== AVAILABLE RECORDS ==
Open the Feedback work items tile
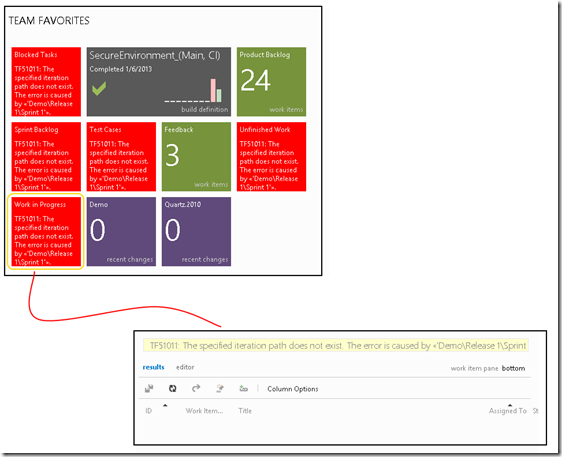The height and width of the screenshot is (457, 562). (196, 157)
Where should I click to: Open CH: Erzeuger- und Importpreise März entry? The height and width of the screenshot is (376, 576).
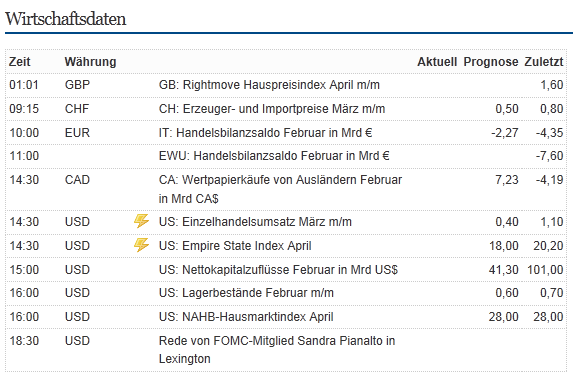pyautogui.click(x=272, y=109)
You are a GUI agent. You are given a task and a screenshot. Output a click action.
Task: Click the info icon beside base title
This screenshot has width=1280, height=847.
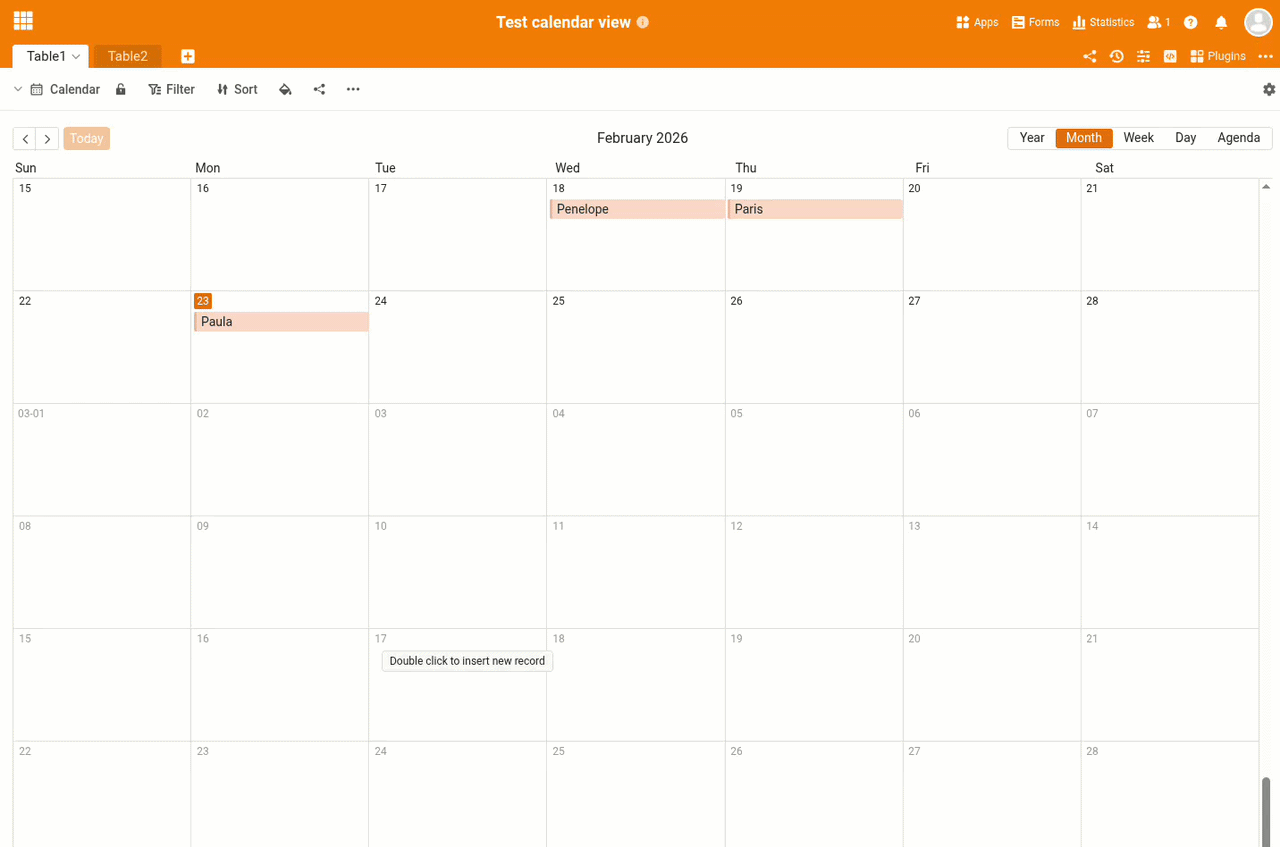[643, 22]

== WORK ITEM ==
The result should be the material above, unchanged and free of pictures; please print it.

== EXPECTED OUTPUT ==
Open the Feedback work items tile
The height and width of the screenshot is (457, 562). (196, 157)
Where should I click to: Open CH: Erzeuger- und Importpreise März entry? The height and width of the screenshot is (376, 576).
pyautogui.click(x=272, y=109)
You are a GUI agent. You are given a task and a screenshot. Output a click action.
Task: Click the info icon beside base title
This screenshot has width=1280, height=847.
[643, 22]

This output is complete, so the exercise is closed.